Paylaş
Barış’ı bir daha öldürmek
Kadın konuşuyor... Söylediklerini bir kez daha bir kez daha tekrarlıyor. Hep aynı şeyleri söylüyor. O konuşuyor biz düşünüyoruz. O samimi değil, kesinlikle samimi değil. Onun amacı belli. Kanal kanal dolaşırken, sözüm ona büyük aşkından sözederken iddialara göre para istemeyi de ihmal etmiyor. Belli ki ‘‘küçük bir Monica Lewinsky’’ olmayı arzuluyor. (bari Monica kadar cesur ve samimi olsa) Belli ki o böyle ‘‘şöhret’’ olmayı planlıyor. Besbelli ki uzun süre bu patlama için hazırlanmış. Şimdilik ‘‘aşkım platonikti’’ diyor, sonrasında neler gelecek belli değil... En büyük bombayı belki de en çok para önerecek kanala saklıyor. O konuşuyor... Konuşuyor... Konuştukça bir şeyler zedeleniyor. Herkes kendine göre bir şeyler düşünüyor. Haksızlık bu, çünkü Barış Manço artık konuşamıyor. Sanatçı kişiliğinin yanı sıra her insan gibi onun da bir yaşamı vardı. Özel yaşamının belki de gizli kalması gereken ayrıntılarının böylesine avam bir tarzla kamuoyuna nakledilemesi, sanatıyla, başarılarıyla devleşmiş hatta ilahlahmış kişilerin çok özel yaşamlarını ağızlara sakız edilmesi hiç ‘‘ahlaklı’’ ve doğru bir davranış değil.

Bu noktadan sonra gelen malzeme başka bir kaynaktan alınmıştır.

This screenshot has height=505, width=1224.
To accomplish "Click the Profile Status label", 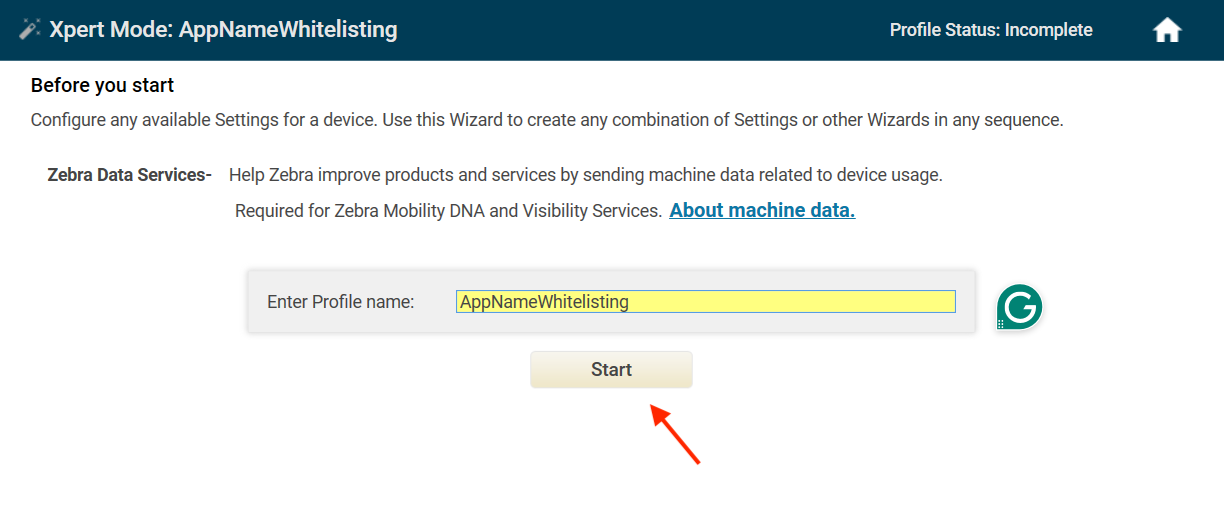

Herkesin yaşamında kendine bile itiraf etmek istemediği sırları olabilir... ‘‘Mükemmel’’ olmanın sınırları nereye kadar uzanabilir ki? Aslında bu olay hakkında bu kadar da yazmak istememiştim.. Demek istediğim şu: Barış Manço müziğini ve ‘‘Barış Manço kimliğini’’ seven biri olarak beni, pardon, bence ‘‘bizi’’, bu kadının söyledikleri hiç ilgilendirmiyor. Bu Barış Manço'nun şarkılarına duyduğum sevgiyi, onları dinlerken yaşadığım duygu yoğunluğunu azaltmayacak. Benim kafamda, benim hatıramdaki Barış Manço imajını da hiç değiştirmeyecek. Ve... Bence Barış Manço'yu bir kez daha ‘‘öldürmeye’’ kimsenin hakkı yok!
Not: ‘‘Kadına’’ gelince...: ‘‘Evet ben onunla birlikteydim. Onu sevmiştim. Ama nokta! Bu kadar’’ deseydi onun adını bu yazıda geçirir ve ona saygı da duyardım.